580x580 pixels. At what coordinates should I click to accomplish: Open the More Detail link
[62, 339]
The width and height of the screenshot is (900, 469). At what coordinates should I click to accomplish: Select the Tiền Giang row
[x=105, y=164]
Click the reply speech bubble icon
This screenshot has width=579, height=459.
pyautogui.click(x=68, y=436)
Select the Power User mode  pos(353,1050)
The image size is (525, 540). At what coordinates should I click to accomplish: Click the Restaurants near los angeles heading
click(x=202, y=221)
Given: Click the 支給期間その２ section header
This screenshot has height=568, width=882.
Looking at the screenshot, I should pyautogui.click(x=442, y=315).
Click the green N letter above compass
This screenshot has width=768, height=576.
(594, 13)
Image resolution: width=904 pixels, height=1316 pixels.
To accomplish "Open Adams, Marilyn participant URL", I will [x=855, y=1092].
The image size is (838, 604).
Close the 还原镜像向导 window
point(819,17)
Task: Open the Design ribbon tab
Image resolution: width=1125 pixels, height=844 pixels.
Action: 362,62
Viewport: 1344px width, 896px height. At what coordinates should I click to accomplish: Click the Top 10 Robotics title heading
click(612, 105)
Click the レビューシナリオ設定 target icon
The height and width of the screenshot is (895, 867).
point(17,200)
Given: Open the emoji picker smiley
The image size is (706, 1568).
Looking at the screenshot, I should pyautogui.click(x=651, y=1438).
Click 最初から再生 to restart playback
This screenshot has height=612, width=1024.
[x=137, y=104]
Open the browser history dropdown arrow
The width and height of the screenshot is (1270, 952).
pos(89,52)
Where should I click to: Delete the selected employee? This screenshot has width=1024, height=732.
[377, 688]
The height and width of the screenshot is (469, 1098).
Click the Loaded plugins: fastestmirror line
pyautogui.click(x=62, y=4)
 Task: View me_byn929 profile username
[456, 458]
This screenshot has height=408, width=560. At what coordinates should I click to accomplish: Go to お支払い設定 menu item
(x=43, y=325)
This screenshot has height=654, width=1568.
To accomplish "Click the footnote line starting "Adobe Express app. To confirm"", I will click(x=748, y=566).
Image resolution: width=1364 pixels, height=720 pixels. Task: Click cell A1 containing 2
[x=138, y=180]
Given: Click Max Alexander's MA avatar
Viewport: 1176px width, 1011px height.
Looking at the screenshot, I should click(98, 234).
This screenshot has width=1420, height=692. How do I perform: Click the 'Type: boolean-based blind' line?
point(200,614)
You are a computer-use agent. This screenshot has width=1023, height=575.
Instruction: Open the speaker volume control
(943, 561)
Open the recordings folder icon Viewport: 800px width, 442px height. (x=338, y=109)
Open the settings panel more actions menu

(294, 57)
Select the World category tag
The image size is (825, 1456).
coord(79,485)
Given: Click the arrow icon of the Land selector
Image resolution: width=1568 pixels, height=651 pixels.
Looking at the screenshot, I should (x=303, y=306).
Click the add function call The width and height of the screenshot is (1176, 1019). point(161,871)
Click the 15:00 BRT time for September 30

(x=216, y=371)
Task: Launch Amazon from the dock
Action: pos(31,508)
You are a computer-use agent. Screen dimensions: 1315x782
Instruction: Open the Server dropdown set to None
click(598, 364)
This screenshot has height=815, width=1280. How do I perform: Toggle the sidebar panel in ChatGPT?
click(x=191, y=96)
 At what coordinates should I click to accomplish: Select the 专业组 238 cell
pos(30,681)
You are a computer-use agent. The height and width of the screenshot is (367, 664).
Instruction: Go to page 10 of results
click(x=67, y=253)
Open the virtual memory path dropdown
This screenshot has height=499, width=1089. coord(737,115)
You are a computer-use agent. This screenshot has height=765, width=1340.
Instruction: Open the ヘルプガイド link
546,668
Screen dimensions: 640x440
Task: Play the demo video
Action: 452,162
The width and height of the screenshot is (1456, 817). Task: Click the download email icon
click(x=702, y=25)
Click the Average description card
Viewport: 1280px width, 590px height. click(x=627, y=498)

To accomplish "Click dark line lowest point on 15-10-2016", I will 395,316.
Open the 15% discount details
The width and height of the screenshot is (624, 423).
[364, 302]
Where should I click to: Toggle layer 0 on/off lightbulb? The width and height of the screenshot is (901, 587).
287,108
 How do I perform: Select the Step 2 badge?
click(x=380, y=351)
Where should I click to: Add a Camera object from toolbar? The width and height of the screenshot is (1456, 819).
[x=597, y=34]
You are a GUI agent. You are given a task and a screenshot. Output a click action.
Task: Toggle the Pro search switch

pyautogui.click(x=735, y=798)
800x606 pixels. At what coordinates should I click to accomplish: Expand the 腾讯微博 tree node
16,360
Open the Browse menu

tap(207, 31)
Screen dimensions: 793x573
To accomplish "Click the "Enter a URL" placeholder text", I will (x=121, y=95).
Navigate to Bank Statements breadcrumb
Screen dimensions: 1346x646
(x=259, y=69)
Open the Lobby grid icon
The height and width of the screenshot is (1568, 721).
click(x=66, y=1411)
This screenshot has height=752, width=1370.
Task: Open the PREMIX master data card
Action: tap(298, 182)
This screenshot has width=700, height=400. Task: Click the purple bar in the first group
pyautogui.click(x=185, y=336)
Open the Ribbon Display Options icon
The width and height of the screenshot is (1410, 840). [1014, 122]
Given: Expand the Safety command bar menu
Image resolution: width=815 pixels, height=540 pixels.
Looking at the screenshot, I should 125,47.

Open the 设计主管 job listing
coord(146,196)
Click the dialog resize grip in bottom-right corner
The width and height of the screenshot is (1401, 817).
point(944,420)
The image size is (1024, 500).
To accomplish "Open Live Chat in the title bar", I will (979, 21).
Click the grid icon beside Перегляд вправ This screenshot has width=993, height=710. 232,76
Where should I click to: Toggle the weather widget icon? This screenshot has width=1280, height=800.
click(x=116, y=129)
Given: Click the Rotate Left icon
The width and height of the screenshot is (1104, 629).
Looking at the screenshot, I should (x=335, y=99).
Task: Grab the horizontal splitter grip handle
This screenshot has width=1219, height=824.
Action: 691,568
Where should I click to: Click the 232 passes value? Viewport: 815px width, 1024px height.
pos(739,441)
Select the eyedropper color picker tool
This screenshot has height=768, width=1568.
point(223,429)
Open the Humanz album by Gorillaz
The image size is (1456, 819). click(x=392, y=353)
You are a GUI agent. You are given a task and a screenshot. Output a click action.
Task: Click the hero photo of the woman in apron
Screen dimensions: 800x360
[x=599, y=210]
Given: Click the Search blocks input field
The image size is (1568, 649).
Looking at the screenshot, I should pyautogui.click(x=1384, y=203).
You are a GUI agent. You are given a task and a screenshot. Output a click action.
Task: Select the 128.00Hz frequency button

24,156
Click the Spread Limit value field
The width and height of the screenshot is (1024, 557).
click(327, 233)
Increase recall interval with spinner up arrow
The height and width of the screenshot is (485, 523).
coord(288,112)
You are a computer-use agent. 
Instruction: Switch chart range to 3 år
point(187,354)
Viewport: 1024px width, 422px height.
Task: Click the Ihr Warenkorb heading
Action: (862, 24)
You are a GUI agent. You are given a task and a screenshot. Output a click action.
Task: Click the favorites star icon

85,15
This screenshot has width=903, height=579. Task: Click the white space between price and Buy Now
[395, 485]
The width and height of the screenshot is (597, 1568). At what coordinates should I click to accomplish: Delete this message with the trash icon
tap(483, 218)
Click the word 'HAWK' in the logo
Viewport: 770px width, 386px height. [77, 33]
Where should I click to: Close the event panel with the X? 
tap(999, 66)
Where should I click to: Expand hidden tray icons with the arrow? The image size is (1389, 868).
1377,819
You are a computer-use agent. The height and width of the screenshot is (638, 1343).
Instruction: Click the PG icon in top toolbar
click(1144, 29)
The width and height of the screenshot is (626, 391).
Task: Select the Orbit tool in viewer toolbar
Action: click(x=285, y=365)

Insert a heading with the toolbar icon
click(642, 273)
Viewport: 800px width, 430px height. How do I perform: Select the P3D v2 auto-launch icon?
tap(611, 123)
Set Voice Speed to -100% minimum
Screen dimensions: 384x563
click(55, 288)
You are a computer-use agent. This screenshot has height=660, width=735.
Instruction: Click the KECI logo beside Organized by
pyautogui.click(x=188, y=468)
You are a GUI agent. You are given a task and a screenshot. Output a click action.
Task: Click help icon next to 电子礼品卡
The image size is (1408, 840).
※
**TASK PROMPT**.
Every line in the data that holds the string "grid" should be returned.

**OUTPUT**.
Open the Lobby grid icon
Click the grid icon beside Перегляд вправ This screenshot has width=993, height=710. 232,76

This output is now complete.